A maioria de nós vive até aos 80 em que mais de metade desse tempo foi passado num trabalho que não nos dá grande prazer e só o fazemos porque temos contas para pagar e queremos passar quinze dias de férias em Armação de Pera. Os artistas que morrem cedo fizeram a vida toda aquilo que fariam de borla. Viajaram o mundo todo e nunca tiveram de preocupar-se com dinheiro e contas para pagar. Podem morrer cedo, mas a maioria de nós sofre de morte prematura mesmo que o coração ainda bata. Pesadas as coisas, talvez seja melhor viver 40 anos a todo o gás do que 80 em banho-maria. O que é certo é que "In the end, it doesn't even matter" [No fim, nem sequer importa].

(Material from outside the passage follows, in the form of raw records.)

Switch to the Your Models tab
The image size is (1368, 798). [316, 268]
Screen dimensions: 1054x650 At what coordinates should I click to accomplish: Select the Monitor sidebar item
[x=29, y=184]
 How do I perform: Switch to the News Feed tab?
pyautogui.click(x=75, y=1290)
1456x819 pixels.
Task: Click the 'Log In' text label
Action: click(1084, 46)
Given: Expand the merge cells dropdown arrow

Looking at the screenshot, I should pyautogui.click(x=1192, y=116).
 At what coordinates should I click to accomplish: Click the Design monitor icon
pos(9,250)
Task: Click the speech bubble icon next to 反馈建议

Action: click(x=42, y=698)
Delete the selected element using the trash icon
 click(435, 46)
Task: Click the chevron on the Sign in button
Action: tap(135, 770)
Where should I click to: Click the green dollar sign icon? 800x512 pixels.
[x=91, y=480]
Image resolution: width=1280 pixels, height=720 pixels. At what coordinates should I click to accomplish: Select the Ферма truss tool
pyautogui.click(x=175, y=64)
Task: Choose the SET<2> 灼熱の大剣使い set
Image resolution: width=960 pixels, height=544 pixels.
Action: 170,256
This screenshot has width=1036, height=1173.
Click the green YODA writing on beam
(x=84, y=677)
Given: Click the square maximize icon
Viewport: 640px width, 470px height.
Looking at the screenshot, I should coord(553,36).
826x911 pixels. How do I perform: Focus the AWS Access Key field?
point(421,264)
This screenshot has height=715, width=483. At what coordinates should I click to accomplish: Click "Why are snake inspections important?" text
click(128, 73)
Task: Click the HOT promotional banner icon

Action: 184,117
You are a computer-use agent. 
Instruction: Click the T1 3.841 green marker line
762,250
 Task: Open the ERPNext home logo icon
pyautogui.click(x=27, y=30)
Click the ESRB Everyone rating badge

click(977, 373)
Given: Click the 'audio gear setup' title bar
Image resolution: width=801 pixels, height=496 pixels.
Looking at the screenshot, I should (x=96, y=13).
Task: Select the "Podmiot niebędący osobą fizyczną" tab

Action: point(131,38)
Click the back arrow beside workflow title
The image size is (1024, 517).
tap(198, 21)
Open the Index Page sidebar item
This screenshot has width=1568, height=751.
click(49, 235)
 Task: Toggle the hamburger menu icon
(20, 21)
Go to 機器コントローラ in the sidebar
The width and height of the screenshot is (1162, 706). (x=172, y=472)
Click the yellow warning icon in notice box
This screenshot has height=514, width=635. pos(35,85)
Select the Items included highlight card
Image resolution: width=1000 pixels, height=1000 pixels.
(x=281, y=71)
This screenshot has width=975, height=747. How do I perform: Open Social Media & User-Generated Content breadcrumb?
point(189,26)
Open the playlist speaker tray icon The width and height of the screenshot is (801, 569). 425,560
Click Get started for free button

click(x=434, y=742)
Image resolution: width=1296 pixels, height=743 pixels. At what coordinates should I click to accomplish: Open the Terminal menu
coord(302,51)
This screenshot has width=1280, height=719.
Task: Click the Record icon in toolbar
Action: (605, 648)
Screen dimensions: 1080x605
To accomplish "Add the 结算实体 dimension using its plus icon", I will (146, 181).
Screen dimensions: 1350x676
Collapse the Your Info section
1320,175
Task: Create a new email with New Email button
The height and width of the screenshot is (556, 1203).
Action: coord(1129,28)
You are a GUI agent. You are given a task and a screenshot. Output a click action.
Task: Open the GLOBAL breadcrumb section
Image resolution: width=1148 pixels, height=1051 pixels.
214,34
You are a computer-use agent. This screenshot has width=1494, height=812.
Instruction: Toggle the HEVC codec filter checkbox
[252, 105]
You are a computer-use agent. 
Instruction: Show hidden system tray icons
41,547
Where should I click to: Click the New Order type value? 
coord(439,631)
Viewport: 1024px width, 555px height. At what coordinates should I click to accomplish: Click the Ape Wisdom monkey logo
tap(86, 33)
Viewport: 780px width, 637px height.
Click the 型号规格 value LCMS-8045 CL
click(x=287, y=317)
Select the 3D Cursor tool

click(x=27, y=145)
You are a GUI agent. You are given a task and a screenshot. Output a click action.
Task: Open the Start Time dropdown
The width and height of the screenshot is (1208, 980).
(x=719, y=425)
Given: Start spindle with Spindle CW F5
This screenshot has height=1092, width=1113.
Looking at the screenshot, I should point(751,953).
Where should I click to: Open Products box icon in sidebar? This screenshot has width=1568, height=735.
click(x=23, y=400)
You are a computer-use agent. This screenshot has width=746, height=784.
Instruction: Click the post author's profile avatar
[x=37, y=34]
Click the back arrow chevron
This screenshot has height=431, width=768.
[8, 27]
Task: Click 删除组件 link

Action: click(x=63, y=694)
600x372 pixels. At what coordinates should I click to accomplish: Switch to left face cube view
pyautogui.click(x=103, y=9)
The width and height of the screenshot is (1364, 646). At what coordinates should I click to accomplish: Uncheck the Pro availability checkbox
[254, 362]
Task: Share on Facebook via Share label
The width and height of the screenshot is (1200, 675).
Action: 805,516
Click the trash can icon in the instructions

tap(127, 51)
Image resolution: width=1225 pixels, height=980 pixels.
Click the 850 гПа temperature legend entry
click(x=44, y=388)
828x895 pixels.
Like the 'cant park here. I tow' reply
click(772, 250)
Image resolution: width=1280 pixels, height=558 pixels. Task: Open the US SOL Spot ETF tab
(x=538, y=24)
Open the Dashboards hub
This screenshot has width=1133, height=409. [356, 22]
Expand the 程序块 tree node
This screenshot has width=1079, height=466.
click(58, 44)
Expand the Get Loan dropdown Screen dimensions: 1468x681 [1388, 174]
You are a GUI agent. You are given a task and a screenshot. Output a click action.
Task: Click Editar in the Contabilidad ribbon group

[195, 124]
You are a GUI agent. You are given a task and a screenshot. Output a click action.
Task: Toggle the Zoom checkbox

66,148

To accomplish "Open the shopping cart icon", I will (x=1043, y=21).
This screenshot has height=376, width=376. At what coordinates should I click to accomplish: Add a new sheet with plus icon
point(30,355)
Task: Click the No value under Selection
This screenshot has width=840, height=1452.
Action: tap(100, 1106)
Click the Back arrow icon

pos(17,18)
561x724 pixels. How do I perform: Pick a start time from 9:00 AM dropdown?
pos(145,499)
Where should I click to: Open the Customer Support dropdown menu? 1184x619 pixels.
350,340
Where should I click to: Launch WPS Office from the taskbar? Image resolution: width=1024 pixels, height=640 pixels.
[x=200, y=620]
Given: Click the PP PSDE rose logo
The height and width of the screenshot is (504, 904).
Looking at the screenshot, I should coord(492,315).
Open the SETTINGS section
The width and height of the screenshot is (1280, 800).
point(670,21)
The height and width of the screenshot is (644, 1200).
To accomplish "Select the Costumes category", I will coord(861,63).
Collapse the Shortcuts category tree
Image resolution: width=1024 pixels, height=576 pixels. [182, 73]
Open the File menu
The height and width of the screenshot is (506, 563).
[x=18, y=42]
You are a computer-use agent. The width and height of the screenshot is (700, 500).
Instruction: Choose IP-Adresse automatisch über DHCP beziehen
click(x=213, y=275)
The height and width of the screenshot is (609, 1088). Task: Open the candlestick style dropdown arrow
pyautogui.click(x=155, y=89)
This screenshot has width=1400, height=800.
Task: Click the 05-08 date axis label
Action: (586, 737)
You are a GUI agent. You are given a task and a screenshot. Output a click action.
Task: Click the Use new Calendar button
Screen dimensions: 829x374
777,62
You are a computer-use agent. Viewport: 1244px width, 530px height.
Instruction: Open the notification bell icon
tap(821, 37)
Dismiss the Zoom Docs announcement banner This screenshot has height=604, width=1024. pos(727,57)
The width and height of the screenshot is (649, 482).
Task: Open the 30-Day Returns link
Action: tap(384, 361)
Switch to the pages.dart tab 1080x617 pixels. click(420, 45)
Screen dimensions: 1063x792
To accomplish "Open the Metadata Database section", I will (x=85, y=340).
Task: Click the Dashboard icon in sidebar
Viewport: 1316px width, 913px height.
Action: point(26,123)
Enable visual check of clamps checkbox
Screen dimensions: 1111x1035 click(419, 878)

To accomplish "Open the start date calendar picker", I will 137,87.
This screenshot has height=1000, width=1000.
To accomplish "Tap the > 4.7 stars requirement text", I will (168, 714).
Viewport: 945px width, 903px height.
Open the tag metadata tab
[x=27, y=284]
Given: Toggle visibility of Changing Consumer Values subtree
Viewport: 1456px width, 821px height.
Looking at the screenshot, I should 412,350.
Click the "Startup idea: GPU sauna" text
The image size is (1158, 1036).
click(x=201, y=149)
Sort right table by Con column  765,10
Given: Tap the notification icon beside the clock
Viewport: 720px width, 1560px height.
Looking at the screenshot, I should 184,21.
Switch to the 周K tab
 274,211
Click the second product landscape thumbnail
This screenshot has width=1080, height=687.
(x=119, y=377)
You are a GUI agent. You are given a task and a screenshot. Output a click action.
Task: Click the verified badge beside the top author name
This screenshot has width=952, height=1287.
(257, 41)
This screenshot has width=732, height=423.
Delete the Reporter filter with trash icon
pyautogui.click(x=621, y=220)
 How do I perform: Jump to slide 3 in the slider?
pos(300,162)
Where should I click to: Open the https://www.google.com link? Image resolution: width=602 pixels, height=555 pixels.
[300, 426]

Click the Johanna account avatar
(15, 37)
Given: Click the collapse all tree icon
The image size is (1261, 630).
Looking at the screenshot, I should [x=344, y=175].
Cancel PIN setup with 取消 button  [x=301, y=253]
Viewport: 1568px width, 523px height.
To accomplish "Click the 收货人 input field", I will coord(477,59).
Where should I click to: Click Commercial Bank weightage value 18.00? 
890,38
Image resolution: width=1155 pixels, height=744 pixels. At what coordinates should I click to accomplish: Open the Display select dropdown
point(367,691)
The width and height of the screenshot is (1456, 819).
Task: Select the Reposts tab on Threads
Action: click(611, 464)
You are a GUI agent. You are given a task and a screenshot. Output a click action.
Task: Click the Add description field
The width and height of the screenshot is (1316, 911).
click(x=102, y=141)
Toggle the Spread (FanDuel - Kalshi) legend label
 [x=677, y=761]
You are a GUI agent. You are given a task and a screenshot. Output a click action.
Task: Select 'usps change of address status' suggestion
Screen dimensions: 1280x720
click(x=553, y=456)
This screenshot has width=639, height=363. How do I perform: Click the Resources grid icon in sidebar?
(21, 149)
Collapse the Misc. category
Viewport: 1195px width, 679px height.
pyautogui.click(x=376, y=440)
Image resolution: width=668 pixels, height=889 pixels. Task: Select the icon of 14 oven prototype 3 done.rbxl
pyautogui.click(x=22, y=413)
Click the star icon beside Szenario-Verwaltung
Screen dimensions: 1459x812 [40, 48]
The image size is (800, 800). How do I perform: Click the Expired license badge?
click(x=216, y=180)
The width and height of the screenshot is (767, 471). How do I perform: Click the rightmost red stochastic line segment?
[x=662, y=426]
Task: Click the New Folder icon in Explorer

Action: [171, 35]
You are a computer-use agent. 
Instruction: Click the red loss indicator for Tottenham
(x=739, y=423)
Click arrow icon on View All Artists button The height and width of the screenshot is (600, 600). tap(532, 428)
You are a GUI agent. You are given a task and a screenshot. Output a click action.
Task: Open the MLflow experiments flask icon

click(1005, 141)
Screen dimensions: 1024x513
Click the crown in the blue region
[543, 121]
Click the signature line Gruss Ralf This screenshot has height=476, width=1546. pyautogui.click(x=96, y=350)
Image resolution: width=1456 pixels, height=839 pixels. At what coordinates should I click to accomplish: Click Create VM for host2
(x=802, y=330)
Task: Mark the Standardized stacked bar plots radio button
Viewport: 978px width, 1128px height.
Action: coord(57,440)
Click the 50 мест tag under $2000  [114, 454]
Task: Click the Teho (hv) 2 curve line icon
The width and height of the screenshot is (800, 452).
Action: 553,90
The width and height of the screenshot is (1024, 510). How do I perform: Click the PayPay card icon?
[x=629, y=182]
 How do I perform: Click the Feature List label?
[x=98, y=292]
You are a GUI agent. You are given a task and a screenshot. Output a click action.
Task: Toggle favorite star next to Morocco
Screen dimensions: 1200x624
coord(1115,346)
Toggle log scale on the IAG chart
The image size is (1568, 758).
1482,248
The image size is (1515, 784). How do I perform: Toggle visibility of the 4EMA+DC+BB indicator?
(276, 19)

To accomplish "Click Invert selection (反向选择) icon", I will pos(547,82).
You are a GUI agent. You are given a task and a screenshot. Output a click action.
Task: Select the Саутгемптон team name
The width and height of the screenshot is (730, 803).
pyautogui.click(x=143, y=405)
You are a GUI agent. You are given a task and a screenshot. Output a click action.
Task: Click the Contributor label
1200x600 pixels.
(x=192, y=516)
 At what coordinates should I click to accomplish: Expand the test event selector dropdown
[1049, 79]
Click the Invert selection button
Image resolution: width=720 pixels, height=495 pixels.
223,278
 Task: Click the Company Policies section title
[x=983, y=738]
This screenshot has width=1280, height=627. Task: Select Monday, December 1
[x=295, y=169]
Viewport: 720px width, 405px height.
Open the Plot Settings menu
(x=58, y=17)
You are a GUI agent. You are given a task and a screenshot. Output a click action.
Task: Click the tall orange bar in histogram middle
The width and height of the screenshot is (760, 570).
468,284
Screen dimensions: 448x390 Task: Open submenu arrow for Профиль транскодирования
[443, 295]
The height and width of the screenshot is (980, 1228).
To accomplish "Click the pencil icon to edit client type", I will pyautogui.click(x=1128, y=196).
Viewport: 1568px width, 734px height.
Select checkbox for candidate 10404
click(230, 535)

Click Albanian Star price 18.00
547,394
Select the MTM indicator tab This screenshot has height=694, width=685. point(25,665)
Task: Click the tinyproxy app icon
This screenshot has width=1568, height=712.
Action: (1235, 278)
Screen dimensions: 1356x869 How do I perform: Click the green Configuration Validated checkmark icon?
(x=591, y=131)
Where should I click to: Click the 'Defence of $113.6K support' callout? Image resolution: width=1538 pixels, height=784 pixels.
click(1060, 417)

Deixo-vos com um pequeno poema:
Morreu alguém conhecido, hoje?
Não? É pena.
Um RIP dá sempre tempo de antena.
Likes e partilhas que a falsa empatia ordena
Um RIP são lágrimas de crocodilo egocêntrico
Num ritual de masturbação ao ego concêntrico
Já RIP in Peace…
é só parvoíce.
Sugestões e dicas de vida:
Não se suicidem na linha do comboio. Há que ter respeito por quem cá fica e tem horas para chegar a qualquer lado.
Não se coloquem a apanhar banhos de sol encostados às arribas da praia porque não há nada mais inútil do que desenterrar um cadáver para o voltar a enterrar.
Se estiverem no fundo do poço, não tenham vergonha em pedir ajuda e recorrer a um psicólogo. Pensem que estão a ajudar quem tirou um curso com baixa empregabilidade.